- Born: 1983 (age 42–43) Kherson, Kherson Oblast, Ukraine
- Education: Petro Mohyla Black Sea State University University of Warsaw
- Occupation: Political journalist

= Kristina Berdynskykh =

Ukrainian political journalist (born 1983)

Kristina Volodymyrivna Berdynskykh (Крістіна Володимирівна Бердинських; born 1983) is a Ukrainian political journalist.

== Biography ==
Berdynskykh is from the southern Ukrainian city of Kherson. She studied at the Petro Mohyla Black Sea State University in Ukraine, then at the University of Warsaw in Poland.

Berdynskykh is based in Kyiv, where she worked as a political journalist at the independent news magazine Novoye Vremya. She has also worked as a journalist at Korrespondent magazine (2008 to 2013) and on television projects on Hromadske TV, 3s.tv and Channel 24.

In 2016, Berdynskykh won the Belarus in Focus competition. In 2017, whilst accredited as a foreign journalist, Berdynskykh was briefly detained in the Belarusian capital city Minsk. In 2018, Berdynskykh was subject to a court ruling on access to her phone data, which she appealed. She has received multiple death threats for her journalism work.

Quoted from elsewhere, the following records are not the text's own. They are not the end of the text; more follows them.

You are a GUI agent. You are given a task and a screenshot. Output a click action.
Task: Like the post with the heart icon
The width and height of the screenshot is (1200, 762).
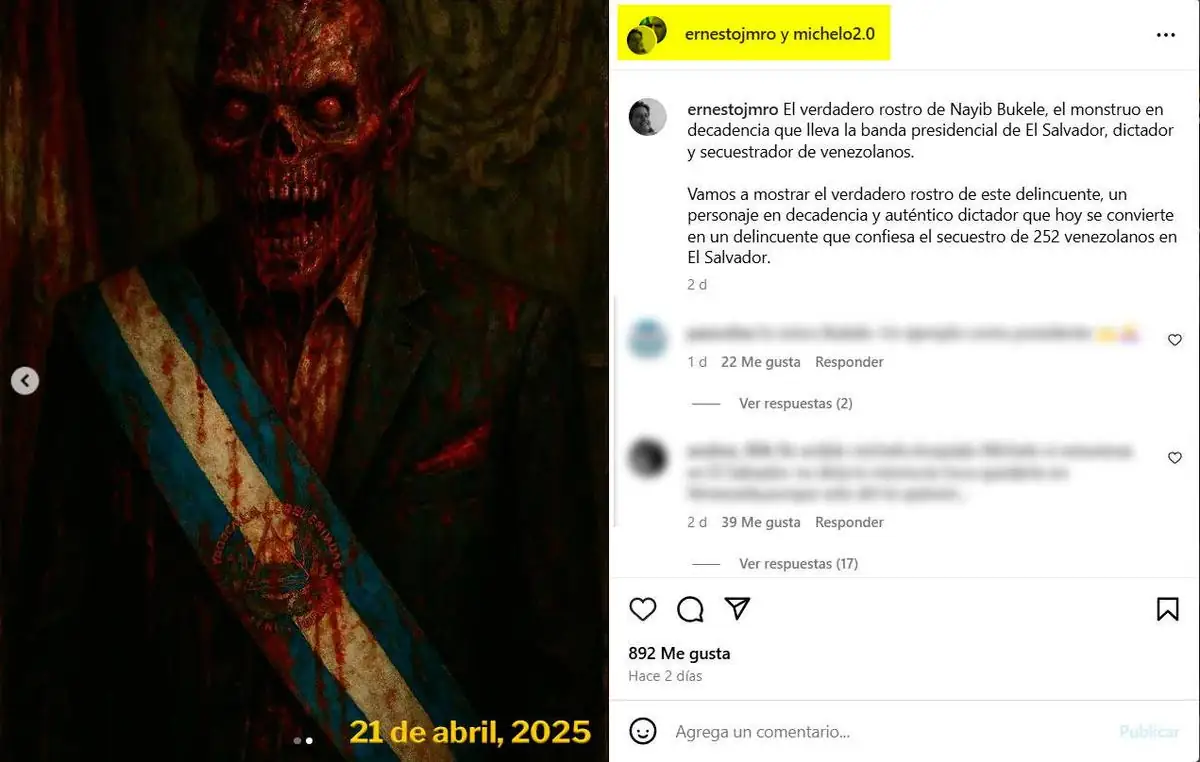643,609
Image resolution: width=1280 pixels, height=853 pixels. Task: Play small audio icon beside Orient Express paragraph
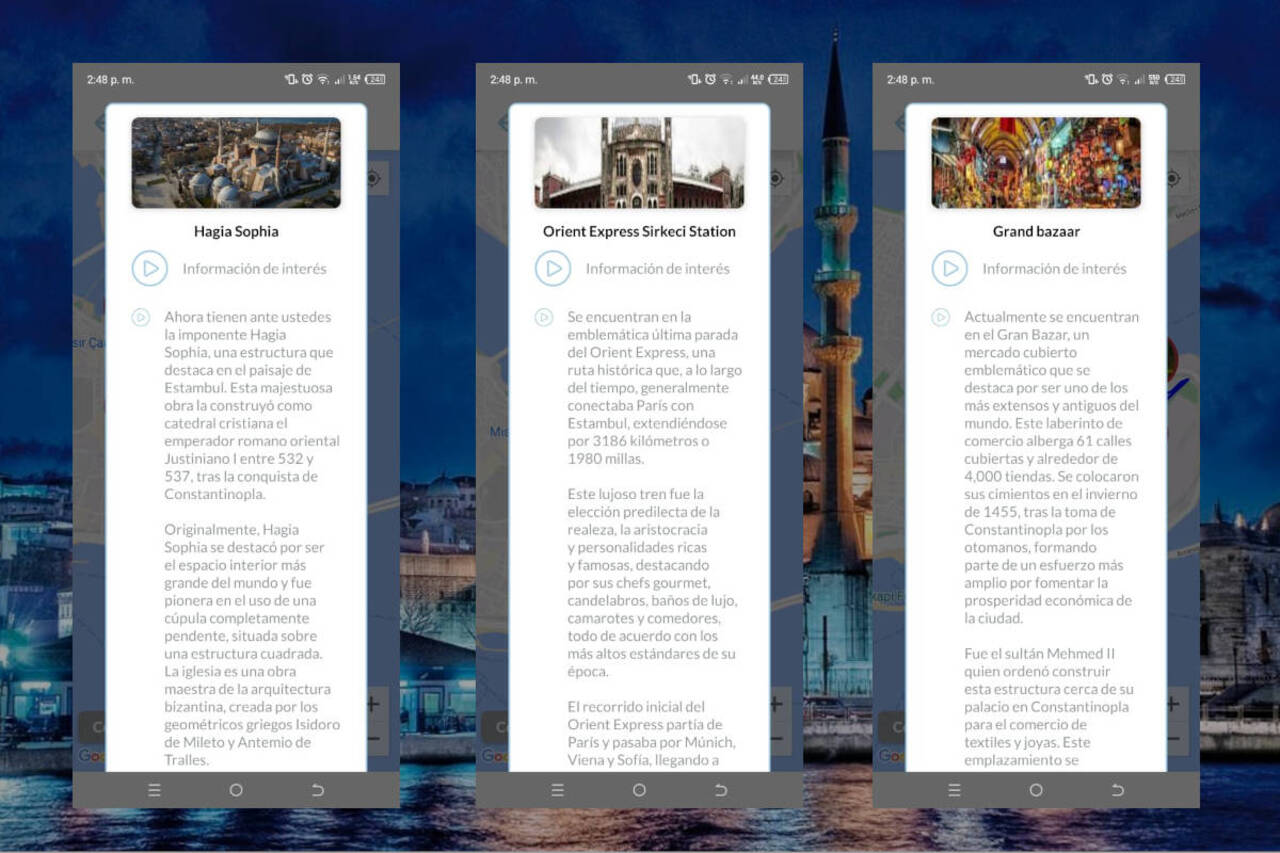point(544,317)
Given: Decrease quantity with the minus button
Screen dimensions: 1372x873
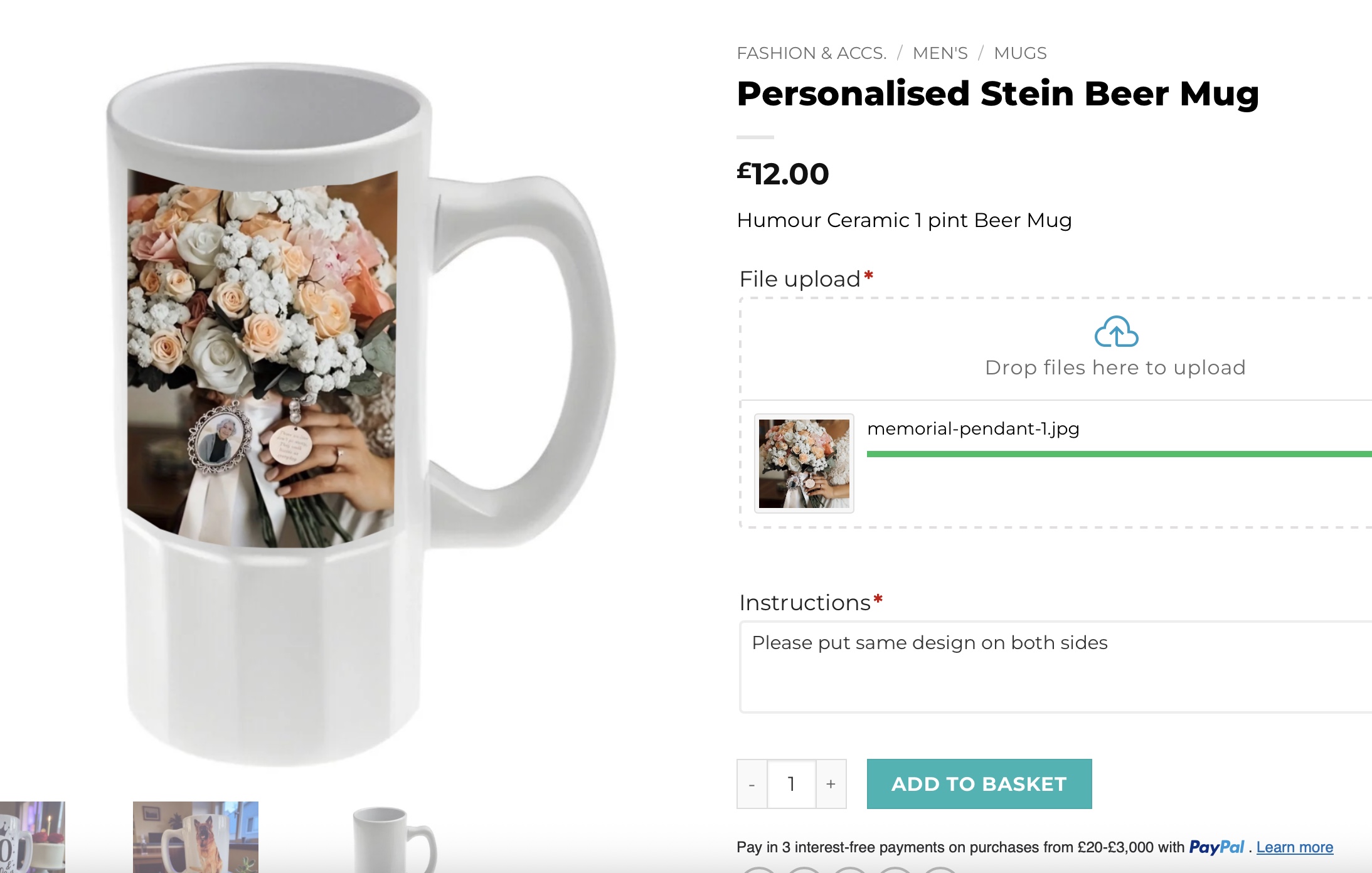Looking at the screenshot, I should coord(752,784).
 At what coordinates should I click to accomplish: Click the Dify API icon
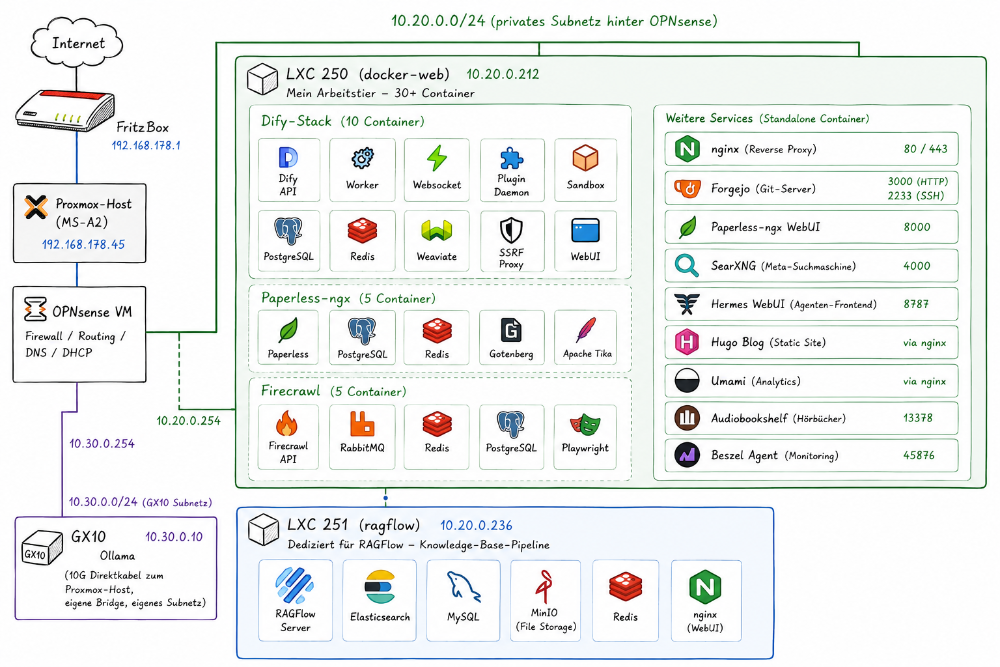click(288, 158)
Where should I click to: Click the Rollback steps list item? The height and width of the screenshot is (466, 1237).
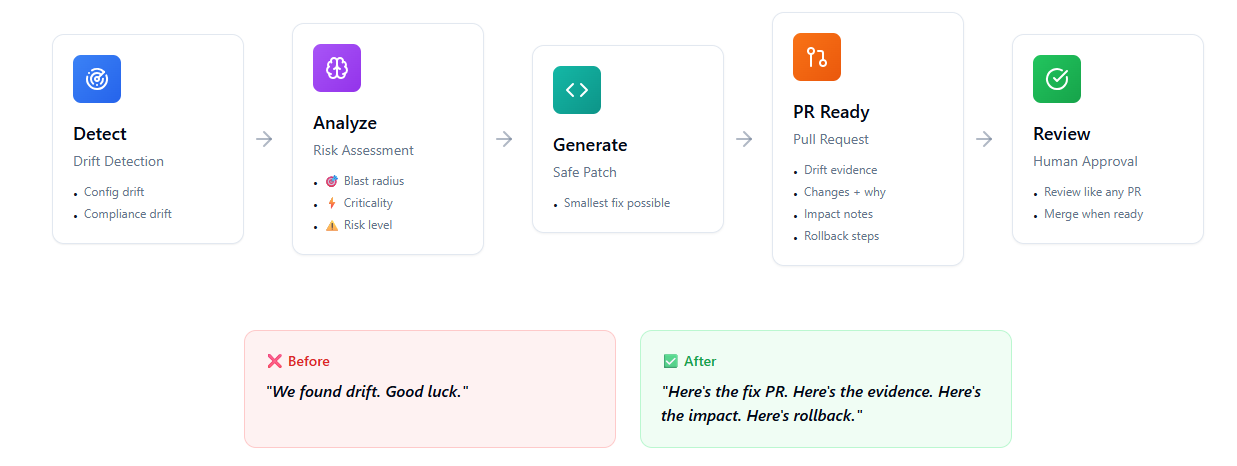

After the outbreak of the Russo-Ukraine War in February 2022, Berdynskykh remained in Ukraine with her mother and has continued her work as a journalist reporting from areas under Russian bombardment. She has interviewed civilians, including children, and diplomats, such as the Ambassador of Poland to Ukraine, Bartosz Cichocki. She has been active on Twitter and launched the project "There are people." In 2024, Berdynskykh was writing in a café when a training grenade detonated. In 2025, Berdynskykh criticised the Russian flag being flown at the Venice Film Festival For Kyiv in Italy, which she called a "paradox."

Berdynskykh was named a BBC 100 Woman in 2022.